#### WHAT IS NEEDED
Set down only these lines, exactly: the line containing "Given: Click the Richard Moore author name" and all lines through the end of the data below. Omit pictures.

***** INFORMATION *****

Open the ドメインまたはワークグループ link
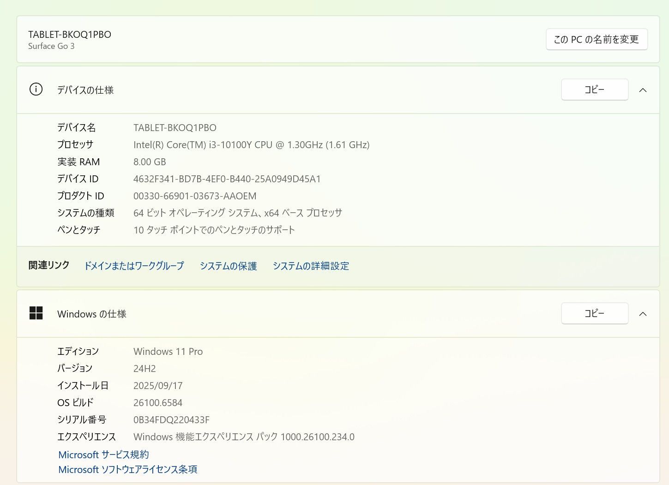Image resolution: width=669 pixels, height=485 pixels. click(134, 266)
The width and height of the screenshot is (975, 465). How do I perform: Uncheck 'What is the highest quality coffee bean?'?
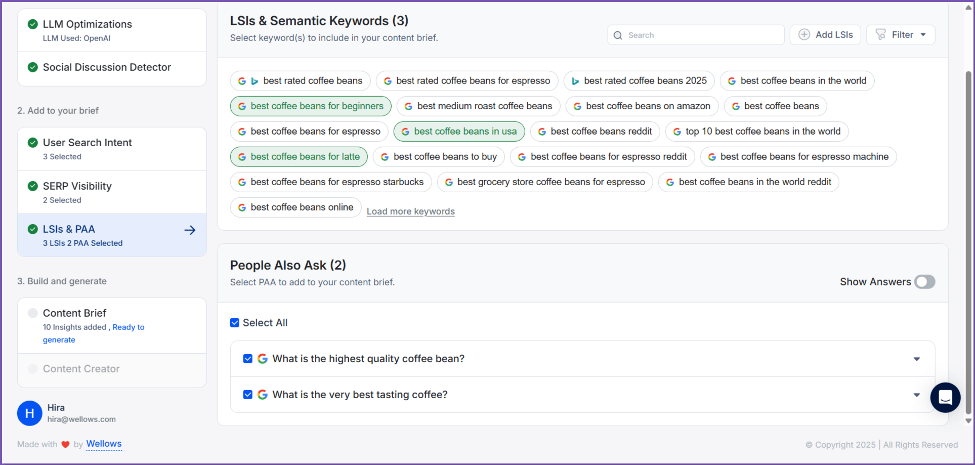[248, 359]
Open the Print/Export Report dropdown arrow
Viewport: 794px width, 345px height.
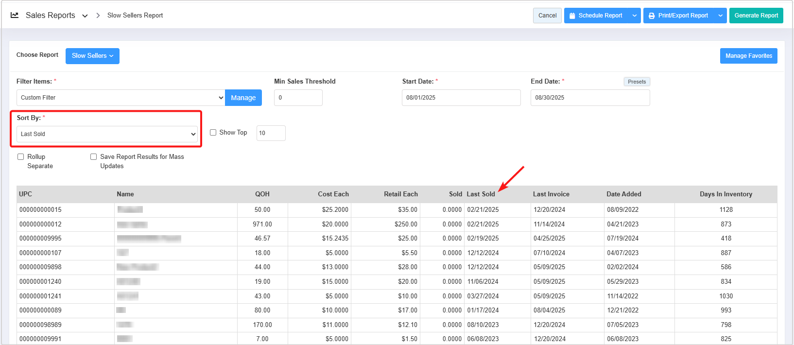click(720, 16)
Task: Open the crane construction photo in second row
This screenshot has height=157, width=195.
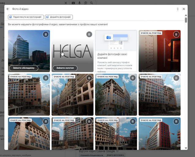Action: pyautogui.click(x=73, y=95)
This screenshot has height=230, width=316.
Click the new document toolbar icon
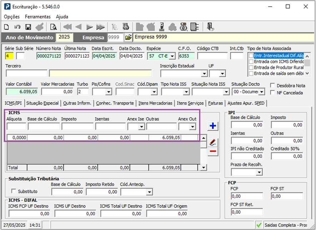(x=6, y=27)
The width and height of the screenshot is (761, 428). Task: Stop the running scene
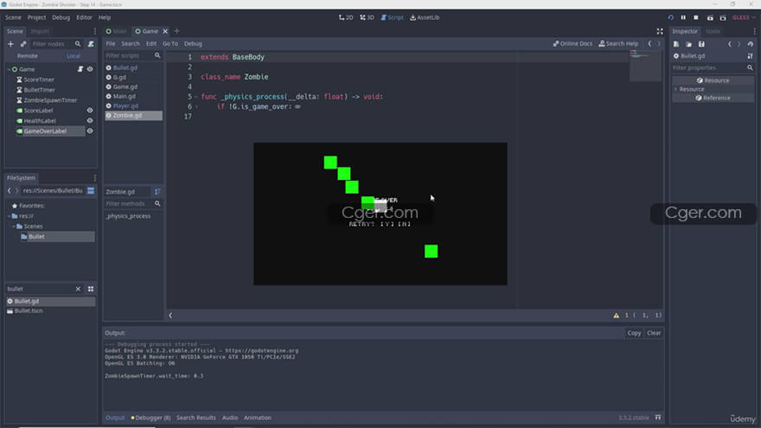pyautogui.click(x=695, y=17)
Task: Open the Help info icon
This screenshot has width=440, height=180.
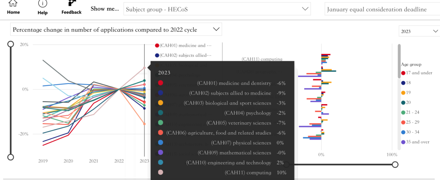Action: coord(42,4)
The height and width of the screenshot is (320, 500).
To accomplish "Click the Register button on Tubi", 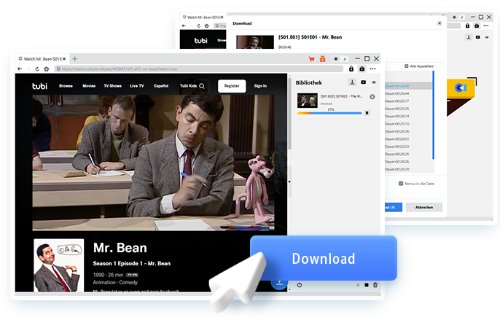I will pos(232,86).
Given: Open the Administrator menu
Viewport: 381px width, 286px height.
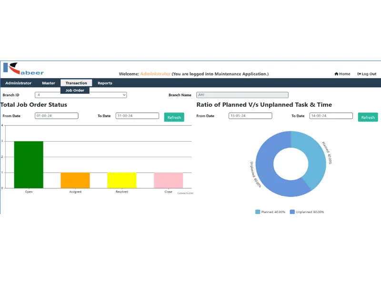Looking at the screenshot, I should [x=18, y=82].
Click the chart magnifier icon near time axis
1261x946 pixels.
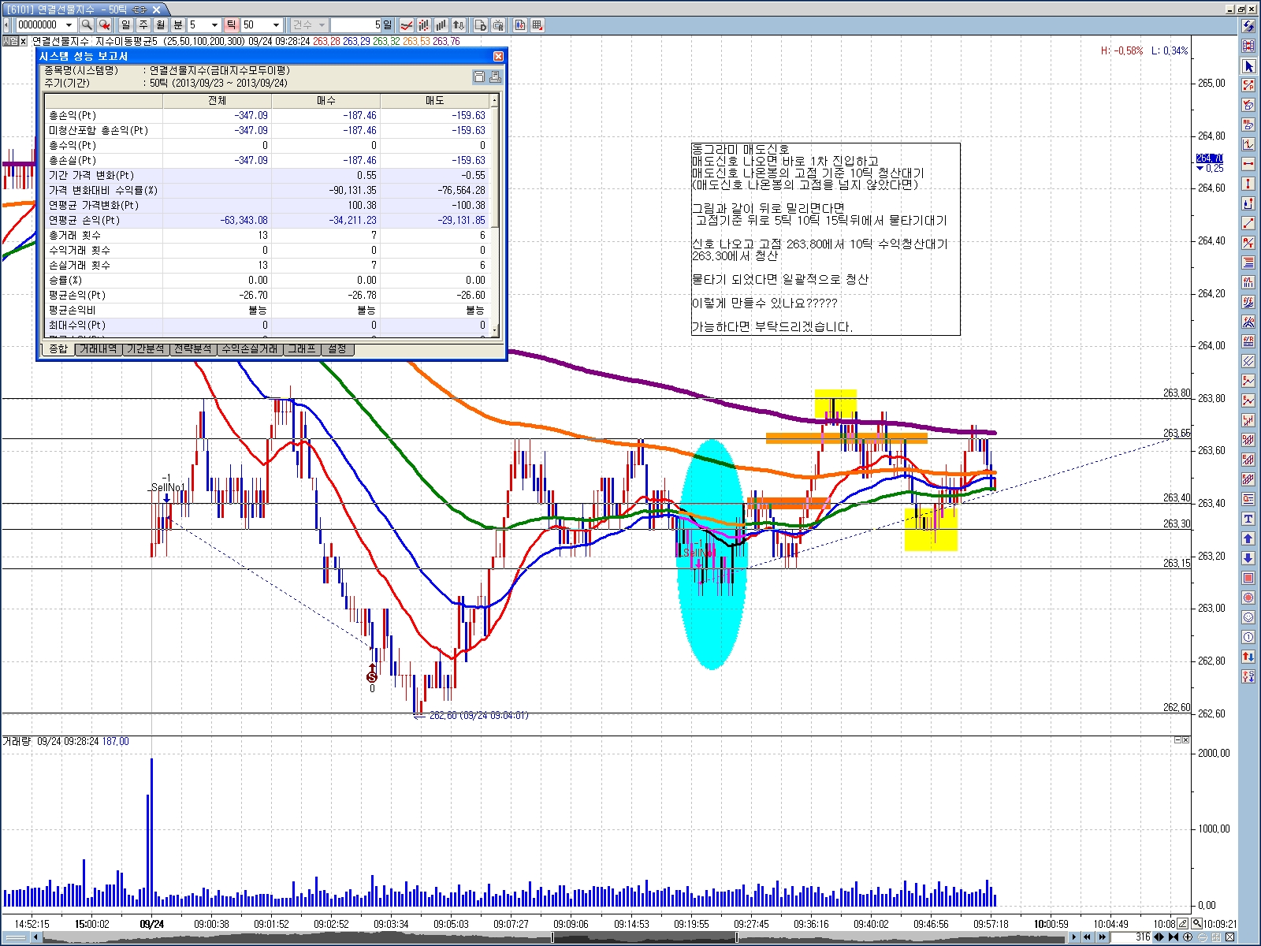(1197, 923)
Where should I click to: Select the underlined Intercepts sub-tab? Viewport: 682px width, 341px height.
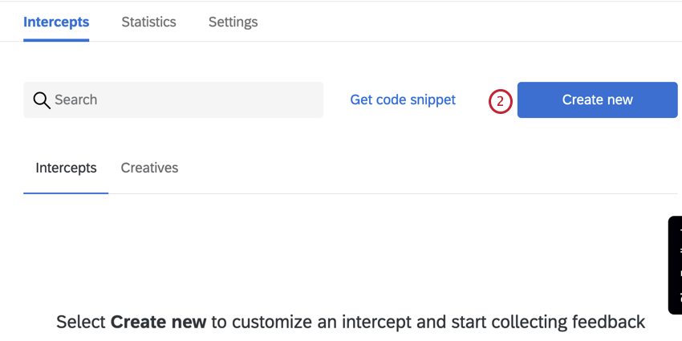66,168
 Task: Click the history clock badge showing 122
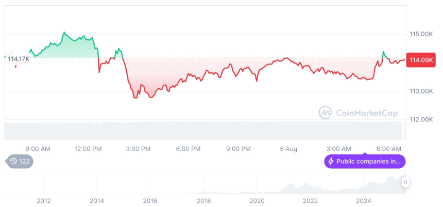(x=20, y=162)
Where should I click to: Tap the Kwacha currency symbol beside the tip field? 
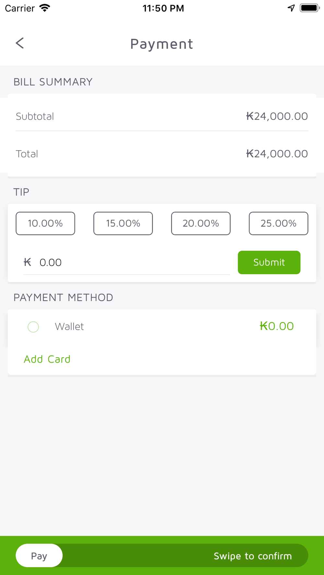[28, 262]
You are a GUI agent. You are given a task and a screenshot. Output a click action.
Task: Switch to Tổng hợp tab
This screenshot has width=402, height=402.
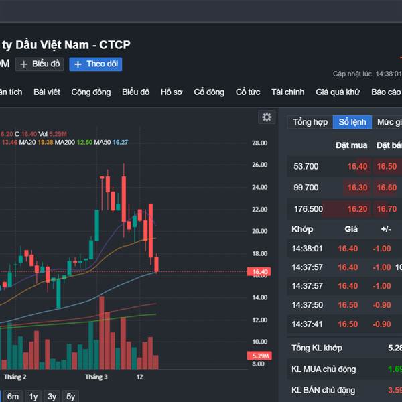point(310,122)
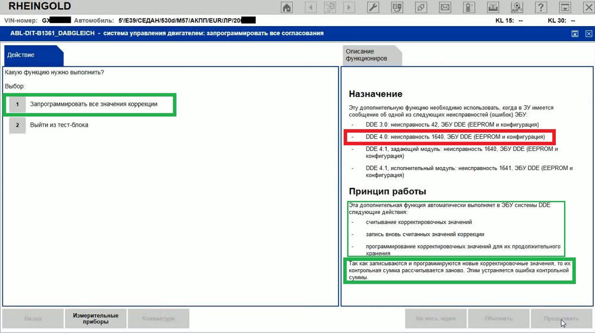The width and height of the screenshot is (595, 334).
Task: Click the connection plug icon
Action: [420, 8]
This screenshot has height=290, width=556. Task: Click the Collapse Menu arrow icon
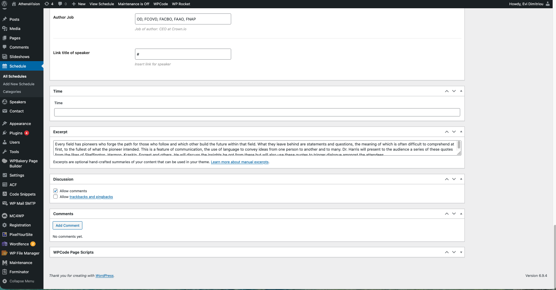pyautogui.click(x=5, y=281)
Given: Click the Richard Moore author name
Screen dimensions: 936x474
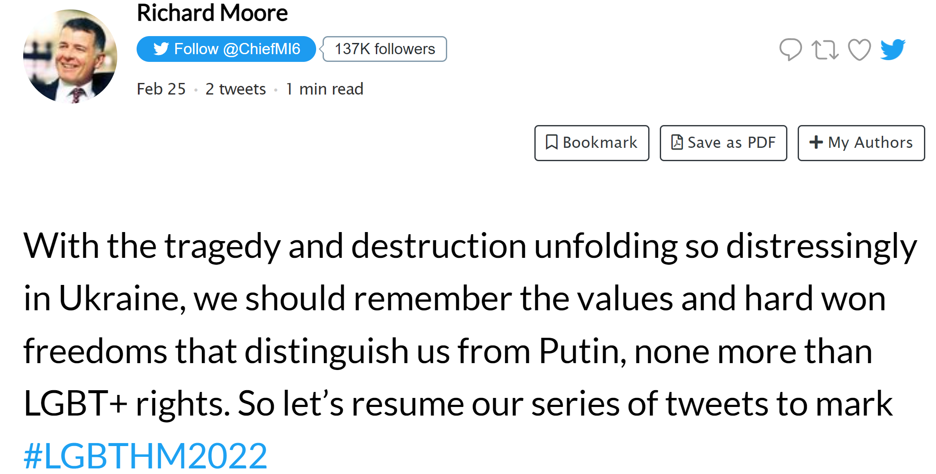Looking at the screenshot, I should (212, 13).
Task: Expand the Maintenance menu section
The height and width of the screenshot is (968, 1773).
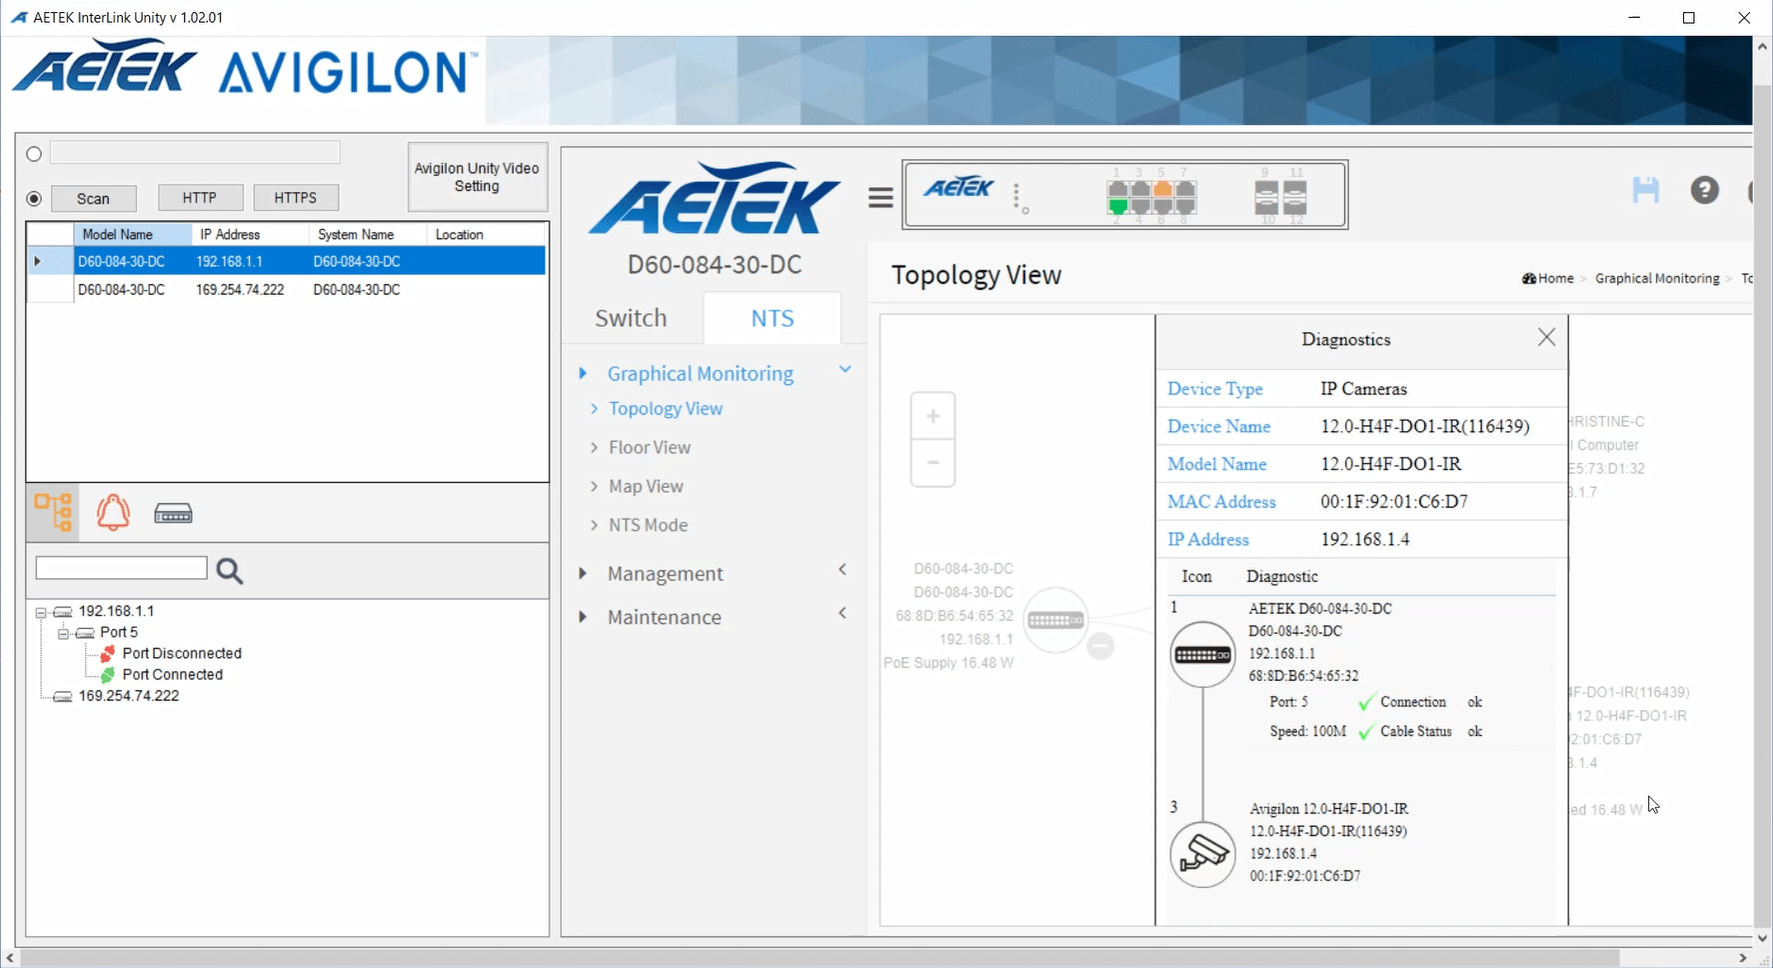Action: (664, 618)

*****

#### THE COMPLETED TASK
Given: Click the Richard Moore author name
Screen dimensions: 936x474
Looking at the screenshot, I should (212, 13).
Task: Expand the Maintenance menu section
The height and width of the screenshot is (968, 1773).
Action: (664, 618)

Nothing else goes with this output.